In later centuries, the citified and elegant went out of their way to eat their main meal later in the day, the interval being supplied by lunch, tea, etc. to allow them to dine elegantly late.

About Wednesday 16 January 1660/61

Cynara  •  Link

Thank you to Michaela for her post of a couple years ago! I was wondering how much googling I was going to do to find that same info, which I remembered but could not attribute. :)

And others have pointed out that our smells (car exhaust, commercial cleansers, etc) might be equally appalling to them, not to mention our constant noise pollution.

About Friday 11 January 1660/61

Cynara  •  Link

I find some things about Pepys difficult to swallow - mostly things in the future, e.g. his behaviour with women, whose words we never hear.

I find him stingy with his wife, probably about averagely violent for the period, and not a paragon of virtue, generally. Yes, much of this is commonplace in his era, but I don’t think that means I’m required to love it. I’m not a professional historian here but a private reader, and I am allowed all my own judgements, reasonable and unreasonable!

For me, all this is balanced by the immediacy and the candidness of the diary. If I don’t love him, I respect him for being honest with himself in its pages, and I’m very grateful for the peek into his life. As a person with my own flaws, I own him as a cousin, if not a brother!

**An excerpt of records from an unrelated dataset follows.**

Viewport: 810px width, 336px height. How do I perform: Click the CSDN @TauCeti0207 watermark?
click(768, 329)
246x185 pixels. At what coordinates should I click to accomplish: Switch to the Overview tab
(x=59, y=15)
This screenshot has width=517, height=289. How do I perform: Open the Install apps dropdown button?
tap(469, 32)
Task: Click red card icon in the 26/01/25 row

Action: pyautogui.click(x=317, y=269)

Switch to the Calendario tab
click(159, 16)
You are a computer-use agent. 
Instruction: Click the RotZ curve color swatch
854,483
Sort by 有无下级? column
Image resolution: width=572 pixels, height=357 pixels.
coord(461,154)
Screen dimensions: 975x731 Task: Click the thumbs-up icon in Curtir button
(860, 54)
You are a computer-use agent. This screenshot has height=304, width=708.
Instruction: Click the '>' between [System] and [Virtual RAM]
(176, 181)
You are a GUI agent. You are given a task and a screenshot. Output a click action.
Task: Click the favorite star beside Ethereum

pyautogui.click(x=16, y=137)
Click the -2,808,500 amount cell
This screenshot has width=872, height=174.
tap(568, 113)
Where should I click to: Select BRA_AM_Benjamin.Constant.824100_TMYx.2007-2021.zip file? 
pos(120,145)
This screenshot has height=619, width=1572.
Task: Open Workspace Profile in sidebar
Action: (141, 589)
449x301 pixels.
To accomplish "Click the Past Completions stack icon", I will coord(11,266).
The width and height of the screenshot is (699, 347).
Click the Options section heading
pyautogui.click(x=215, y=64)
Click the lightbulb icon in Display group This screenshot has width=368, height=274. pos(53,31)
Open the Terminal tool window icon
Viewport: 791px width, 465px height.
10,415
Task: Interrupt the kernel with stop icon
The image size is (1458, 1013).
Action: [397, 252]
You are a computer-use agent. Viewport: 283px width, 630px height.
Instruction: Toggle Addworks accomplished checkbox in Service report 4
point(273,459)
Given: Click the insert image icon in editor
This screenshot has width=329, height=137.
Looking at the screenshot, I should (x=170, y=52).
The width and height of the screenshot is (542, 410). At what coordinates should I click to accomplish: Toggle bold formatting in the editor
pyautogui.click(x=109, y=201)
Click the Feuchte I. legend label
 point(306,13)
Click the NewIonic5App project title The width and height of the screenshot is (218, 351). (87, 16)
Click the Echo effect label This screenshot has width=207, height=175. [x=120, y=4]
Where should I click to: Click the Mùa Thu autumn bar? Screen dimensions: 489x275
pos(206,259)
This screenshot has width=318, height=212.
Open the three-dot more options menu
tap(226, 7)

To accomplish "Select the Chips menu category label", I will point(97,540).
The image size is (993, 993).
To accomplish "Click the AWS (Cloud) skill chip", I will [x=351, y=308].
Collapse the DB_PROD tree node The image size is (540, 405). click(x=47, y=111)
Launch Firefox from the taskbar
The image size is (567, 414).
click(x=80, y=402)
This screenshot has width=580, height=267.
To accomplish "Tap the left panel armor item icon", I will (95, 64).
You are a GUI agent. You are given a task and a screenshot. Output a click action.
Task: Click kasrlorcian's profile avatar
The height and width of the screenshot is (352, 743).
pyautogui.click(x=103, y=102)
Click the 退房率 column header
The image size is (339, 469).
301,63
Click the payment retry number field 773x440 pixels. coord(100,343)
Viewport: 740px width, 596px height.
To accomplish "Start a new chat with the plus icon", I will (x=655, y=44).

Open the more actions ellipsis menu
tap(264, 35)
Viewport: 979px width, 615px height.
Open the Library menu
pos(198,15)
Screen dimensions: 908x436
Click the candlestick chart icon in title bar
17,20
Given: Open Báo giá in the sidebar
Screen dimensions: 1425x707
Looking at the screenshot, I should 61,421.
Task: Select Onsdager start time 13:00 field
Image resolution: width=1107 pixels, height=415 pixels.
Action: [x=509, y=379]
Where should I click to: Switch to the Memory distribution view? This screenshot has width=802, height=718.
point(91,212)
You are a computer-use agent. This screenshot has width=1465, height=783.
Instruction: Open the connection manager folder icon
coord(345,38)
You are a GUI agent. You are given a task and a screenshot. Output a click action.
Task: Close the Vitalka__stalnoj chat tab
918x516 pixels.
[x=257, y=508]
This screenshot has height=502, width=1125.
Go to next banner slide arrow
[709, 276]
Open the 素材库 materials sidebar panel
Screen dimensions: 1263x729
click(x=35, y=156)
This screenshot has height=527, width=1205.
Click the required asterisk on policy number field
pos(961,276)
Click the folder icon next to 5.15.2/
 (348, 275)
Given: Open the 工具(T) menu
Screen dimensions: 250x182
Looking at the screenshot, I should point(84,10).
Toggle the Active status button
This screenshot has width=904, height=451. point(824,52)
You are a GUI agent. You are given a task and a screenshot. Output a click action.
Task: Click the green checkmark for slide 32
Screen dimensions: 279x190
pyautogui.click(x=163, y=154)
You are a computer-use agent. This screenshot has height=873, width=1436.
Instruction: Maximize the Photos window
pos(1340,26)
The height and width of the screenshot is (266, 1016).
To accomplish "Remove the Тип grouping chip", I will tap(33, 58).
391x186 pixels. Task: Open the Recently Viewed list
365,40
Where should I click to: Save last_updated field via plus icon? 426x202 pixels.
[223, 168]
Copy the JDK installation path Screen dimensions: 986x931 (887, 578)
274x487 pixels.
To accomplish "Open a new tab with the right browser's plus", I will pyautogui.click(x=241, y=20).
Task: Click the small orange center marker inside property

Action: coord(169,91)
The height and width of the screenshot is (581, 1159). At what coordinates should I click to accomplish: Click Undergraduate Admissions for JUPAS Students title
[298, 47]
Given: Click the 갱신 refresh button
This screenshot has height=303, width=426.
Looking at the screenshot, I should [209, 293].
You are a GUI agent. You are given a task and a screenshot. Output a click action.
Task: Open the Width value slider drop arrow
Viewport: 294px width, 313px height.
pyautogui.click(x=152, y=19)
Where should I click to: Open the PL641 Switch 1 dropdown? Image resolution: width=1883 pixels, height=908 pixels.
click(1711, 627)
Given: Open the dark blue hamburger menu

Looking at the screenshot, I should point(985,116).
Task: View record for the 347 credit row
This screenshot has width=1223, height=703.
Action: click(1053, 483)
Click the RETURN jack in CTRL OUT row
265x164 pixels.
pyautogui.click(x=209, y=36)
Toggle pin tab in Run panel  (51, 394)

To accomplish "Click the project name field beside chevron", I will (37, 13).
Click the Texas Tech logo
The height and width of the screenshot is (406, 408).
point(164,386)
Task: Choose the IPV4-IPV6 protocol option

About Monday 3 December 1660

Cynara  •  Link

My memory of undergrad English tells me that there were two traditions of English drama at this point - an academic tradition, often written in Latin for performance in elite and educated circles and a popular English tradition (nourished by cycle drama and country performances of Robin Hood and acrobats and whatnot). Shakespeare belonged in the latter - entertainment for the masses, who could enjoy it without an Oxbridge degree. Of course, the elite enjoyed it too!